Records excerpted from a collection
- - - - -

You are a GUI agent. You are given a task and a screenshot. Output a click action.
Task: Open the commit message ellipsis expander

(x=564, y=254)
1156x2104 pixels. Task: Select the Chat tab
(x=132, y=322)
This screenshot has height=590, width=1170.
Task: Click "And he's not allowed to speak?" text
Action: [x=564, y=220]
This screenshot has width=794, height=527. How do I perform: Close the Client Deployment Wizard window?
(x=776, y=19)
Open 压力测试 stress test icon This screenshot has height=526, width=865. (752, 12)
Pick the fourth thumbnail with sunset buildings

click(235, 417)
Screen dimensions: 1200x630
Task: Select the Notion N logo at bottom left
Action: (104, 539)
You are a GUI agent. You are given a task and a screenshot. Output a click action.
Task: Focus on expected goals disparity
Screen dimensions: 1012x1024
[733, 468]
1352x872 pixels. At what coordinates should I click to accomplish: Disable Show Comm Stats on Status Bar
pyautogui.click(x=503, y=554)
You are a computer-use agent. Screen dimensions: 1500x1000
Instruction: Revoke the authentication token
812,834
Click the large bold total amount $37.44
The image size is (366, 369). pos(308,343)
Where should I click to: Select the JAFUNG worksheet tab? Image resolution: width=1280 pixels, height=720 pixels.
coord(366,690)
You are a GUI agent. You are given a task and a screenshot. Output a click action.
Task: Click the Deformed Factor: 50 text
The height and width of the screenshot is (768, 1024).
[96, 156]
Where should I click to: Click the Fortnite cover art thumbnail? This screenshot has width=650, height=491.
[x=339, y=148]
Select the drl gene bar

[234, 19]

- - - - -

Work required
Set out, exactly as written, the lines from the line with "Screen dimensions: 1012x1024" to the last line of the records, inclusive, and only those lines.

Task output
Screen dimensions: 1012x1024
[733, 468]
1352x872 pixels. At what coordinates should I click to accomplish: Disable Show Comm Stats on Status Bar
pyautogui.click(x=503, y=554)
You are a computer-use agent. Screen dimensions: 1500x1000
Instruction: Revoke the authentication token
812,834
Click the large bold total amount $37.44
The image size is (366, 369). pos(308,343)
Where should I click to: Select the JAFUNG worksheet tab? Image resolution: width=1280 pixels, height=720 pixels.
coord(366,690)
You are a GUI agent. You are given a task and a screenshot. Output a click action.
Task: Click the Deformed Factor: 50 text
The height and width of the screenshot is (768, 1024).
[96, 156]
Where should I click to: Click the Fortnite cover art thumbnail? This screenshot has width=650, height=491.
[x=339, y=148]
Select the drl gene bar

[234, 19]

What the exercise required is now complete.